I want to be clear about something, and I'll speak personally for a moment. The selection committee chose The Sea last summer, months before any of us could have predicted the emotional and geopolitical landscape we find ourselves in today. I believe their intent was precisely in the spirit of what I’ve mentioned above: to bring this film to our community, our family, our closed room, as an opportunity to wrestle together with hard questions about Israeli society in a safe and intentional space. That is a noble and deeply Jewish impulse, and I want to honor it explicitly. And yet, since seeing this film, I have struggled. As someone who carries both Israeli and diaspora Jewish identity, I feel the pull of two obligations that don't always sit comfortably together. On one hand, I deeply believe that Israel must be held to the highest moral standard, precisely because of what Israel represents: the “or lagoyim,” the shining light unto the nations, the embodiment of a Jewish ethical vision for how a society can and must treat every human being within it. When Israel falls short of that standard, silence is not loyalty it is abdication. On the other hand, to voice that criticism today, in this geopolitical moment, with anti-Semitism rising, with Israel under relentless international scrutiny and military pressure, if I'm being candid, risks being weaponized by those who conflate legitimate critique with anti-Zionism. I don't have a clean resolution to that tension. But I think sitting inside that discomfort, together, is exactly what this evening was meant to invite.

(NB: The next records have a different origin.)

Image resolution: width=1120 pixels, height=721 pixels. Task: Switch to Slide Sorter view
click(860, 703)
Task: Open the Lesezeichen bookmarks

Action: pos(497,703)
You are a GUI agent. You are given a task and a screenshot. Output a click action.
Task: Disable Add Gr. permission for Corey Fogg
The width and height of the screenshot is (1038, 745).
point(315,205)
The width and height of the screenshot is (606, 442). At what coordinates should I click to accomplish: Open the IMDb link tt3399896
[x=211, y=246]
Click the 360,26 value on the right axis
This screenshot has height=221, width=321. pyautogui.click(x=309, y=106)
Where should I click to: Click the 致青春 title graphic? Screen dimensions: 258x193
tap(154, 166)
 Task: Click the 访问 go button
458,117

So let me say, clearly and sincerely: to the Jewish Film Festival committee, to the generous patrons who make this work possible, and to every single person who showed up and watched, thank you. Thank you for caring enough about Jewish culture, Israeli storytelling, and the complexity of our peoplehood to show up. Thank you for your open-mindedness, your willingness to sit with discomfort, and your commitment to engaging with art that does not offer easy answers. That open-mindedness is itself a Jewish value.

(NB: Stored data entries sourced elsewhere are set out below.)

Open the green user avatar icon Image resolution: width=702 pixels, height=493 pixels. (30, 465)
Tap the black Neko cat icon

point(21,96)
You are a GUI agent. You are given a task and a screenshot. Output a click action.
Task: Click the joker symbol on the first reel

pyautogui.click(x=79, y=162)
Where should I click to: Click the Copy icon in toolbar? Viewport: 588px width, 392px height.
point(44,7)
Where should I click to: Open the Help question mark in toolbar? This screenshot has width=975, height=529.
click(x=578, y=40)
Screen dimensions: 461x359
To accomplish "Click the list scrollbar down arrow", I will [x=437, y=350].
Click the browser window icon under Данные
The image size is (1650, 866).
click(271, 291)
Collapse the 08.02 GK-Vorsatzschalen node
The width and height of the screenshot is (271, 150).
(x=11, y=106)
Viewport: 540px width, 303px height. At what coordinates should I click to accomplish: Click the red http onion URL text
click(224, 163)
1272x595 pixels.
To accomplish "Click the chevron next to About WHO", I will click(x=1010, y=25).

But perhaps the most important lesson of Tzav is this: the seven days Moses spent with Aaron and his sons were not the end of the conversation. They were the beginning of a lifetime of dialogue. Torah does not ask us to agree. It asks us to keep talking.
We live in a moment of staggering polarization, politically, religiously, ideologically. The chasm between us grows wider every day, and the temptation to stop listening, to retreat to our own echo chambers, is enormous. But the antidote is not silence. It is precisely the kind of courageous, uncomfortable, honest conversation, ideally within the family, but sometimes, carefully, in the semi-public square, that films like The Sea invite us into.
Moses didn't command Aaron to agree with everything. He commanded him to show up, every day, and to do the sacred work together.
May we find the courage to do the same. Because we are Stronger Together.